Charge do Nani (nanihumor.com)

Deu no Estadão

Os tribunais brasileiros terminaram o ano de 2019 com 77,1 milhões de processos aguardando uma solução definitiva, segundo o relatório Justiça em Números, divulgado nesta terça-feira, dia 25, pelo Conselho Nacional de Justiça (CNJ). A produtividade dos magistrados, que decidiram em média 2,1 mil ações cada um, aumentou pelo segundo ano consecutivo, o que resultou em menos 1,5 milhão de processos pendentes em relação a 2018.

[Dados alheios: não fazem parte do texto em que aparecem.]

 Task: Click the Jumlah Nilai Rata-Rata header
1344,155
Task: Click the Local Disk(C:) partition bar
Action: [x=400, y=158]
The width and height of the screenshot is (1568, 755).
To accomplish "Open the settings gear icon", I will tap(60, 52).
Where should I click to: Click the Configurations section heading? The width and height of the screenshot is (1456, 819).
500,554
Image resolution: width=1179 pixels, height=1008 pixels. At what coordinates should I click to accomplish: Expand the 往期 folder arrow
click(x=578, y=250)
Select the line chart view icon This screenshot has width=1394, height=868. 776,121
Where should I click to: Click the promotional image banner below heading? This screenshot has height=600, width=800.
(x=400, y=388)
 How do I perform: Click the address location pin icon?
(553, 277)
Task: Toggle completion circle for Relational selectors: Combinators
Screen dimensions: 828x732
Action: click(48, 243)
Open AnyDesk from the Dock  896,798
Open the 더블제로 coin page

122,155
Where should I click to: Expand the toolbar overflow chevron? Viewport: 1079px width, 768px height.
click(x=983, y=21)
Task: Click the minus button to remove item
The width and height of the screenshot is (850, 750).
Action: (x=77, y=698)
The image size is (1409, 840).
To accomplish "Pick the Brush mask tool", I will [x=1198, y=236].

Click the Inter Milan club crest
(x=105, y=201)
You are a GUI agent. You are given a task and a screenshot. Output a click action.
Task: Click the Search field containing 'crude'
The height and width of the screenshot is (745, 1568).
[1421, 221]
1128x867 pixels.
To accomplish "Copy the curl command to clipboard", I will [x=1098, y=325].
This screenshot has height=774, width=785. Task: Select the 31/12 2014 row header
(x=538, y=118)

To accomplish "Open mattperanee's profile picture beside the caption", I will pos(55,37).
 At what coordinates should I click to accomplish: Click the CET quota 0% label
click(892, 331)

“É a maior queda de toda a série histórica contabilizada pelo CNJ, com início em 2009”, destacou o presidente do CNJ, ministro Dias Toffoli, na apresentação do balanço. “A produtividade média dos magistrados também foi a maior dos últimos 11 anos. Em 2019, essa produtividade média elevou-se em 13%”, completou. Se, de um lado, o desempenho da Justiça em solucionar os casos foi o melhor desde 2009, de outro, o  Judiciário viu serem ajuizadas 30,2 milhões novas ações que se somaram ao ‘estoque’.

CONCILIAÇÃO – O estudo mostra que apenas 12,5% dos processos foram solucionados pela via da conciliação. “A litigiosidade no Brasil permanece alta e a cultura da conciliação, incentivada mediante política permanente do CNJ desde 2006, ainda apresenta lenta evolução”, reconheceu Toffoli.

O Judiciário custou R$ 100,2 bilhões aos cofres públicos no ano passado, um crescimento de 2,6% em relação a 2018, segundo o relatório. Gastos com salários, auxílios, benefícios e aposentadorias consumiram 90,6% do total. As pensões somaram cerca de R$ 18 bilhões, de acordo com o documento. Ao todo, foram reunidos dados de 90 tribunais da Justiça Federal, Estadual, do Trabalho e Militar. As estatísticas do Supremo Tribunal Federal, que não é submetido ao CNJ, ficam de fora do relatório.

One thought on “Apesar do aumento de produtividade dos tribunais, mais de 77 milhões de processos aguardam solução definitiva

  1. Que a nossa Justiça é remissa e até omissa, isso já sabemos, mesmo antes de surgir o primeiro juizado.
    Para dá maior celeridade às demandas, dentre outras medidas, as instâncias inferiores deveriam ser dotadas de uma equipe de triagem rigorosíssima, para excretar queixas de denuncistas vagabundos e irresponsáveis, as quais, muitas vezes: apresentam queixas apenas para tentar denegrir a reputação de seus desafetos (nesta categoria se enquadra as picuinhas entre polítiqueiros). Outros levam alguém à barra dum tribunal à base do “se colar, colou”; mesmo o canalha sabendo que sua petição, nem de longe, procede (esta é muito comum entre os patifes que tentam extorquir dinheiro de pessoas aquinhoadas). E ainda existem aqueles patifes que fazem duma ação judicial, um desafio lúdico: sabendo que está errado, corre primeiro numa delegacia, promotoria ou juizado e ali dão início a um processo contra outrem. Para quando a outra parte recorrer aos seus direitos, o safado poder negociar com a sua vítima, e no final sair tudo empate.